▸ Exercise aim: Your reply must contain exactly the lines running from the one with "The image size is (1509, 811)." to the last line of the entries below, both included, and no other lines.

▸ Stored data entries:
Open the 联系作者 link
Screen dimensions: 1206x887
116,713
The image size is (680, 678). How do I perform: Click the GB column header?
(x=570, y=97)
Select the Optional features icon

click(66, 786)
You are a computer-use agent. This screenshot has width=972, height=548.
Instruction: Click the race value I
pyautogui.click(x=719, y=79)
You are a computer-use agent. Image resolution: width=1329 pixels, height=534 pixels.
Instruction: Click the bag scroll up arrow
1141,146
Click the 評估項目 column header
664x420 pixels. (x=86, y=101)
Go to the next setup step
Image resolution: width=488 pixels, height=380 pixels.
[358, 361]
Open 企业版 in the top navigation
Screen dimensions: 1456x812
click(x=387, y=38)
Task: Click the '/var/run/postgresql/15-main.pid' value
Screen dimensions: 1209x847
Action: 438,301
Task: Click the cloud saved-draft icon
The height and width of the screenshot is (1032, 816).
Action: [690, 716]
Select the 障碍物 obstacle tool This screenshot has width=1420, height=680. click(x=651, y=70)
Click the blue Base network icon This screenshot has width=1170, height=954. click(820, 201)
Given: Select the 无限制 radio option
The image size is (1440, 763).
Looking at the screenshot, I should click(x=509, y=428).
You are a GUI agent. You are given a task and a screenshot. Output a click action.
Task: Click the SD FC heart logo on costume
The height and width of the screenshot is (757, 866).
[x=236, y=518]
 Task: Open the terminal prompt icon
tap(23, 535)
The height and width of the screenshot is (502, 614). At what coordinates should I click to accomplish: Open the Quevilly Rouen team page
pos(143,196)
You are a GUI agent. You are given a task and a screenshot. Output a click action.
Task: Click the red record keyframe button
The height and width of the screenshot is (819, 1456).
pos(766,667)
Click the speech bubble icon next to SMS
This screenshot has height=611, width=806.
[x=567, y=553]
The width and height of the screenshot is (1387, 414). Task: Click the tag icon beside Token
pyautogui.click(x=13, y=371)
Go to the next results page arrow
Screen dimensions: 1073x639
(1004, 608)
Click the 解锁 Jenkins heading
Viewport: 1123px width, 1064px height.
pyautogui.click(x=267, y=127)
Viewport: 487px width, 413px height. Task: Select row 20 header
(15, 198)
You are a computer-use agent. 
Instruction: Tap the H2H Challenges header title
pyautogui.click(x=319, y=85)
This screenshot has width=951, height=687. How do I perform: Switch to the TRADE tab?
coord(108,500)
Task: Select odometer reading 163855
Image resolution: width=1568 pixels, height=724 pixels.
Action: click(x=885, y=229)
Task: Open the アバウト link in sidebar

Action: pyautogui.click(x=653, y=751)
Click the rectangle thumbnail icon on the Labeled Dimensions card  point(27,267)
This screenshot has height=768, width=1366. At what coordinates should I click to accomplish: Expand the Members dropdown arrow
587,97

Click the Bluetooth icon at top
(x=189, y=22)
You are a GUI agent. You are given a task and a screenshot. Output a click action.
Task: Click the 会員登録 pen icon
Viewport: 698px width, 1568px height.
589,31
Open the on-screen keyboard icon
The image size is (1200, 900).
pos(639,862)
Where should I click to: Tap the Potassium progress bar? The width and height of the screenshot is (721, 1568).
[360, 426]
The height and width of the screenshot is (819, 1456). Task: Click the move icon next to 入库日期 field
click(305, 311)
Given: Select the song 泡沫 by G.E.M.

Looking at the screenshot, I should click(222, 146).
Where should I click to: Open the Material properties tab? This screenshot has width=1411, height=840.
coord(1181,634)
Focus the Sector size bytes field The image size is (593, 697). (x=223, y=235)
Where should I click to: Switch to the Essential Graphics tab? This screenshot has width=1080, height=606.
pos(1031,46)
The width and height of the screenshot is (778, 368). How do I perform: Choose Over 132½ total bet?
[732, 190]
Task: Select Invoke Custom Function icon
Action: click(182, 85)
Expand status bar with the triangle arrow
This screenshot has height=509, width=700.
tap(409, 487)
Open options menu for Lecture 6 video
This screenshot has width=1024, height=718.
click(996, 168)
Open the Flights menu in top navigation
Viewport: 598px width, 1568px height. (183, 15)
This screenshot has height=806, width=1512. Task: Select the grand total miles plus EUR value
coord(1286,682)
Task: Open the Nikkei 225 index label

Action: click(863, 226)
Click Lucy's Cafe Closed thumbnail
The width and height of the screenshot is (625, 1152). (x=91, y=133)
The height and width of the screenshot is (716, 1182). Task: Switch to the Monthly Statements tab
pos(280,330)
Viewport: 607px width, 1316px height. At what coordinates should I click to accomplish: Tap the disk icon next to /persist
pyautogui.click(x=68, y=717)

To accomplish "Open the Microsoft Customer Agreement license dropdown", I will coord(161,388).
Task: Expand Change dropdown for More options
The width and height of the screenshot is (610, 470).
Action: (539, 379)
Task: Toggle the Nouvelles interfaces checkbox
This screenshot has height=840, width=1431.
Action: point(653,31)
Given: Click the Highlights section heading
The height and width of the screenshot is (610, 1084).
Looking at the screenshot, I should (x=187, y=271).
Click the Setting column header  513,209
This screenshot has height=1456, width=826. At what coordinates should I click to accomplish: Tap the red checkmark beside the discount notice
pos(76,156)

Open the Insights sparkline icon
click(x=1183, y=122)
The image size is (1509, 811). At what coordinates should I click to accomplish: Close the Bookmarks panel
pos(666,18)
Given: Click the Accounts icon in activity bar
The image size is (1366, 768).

▸ Written answer:
The image size is (1509, 811). At what coordinates should I click to accomplish: Close the Bookmarks panel
pos(666,18)
Given: Click the Accounts icon in activity bar
The image size is (1366, 768).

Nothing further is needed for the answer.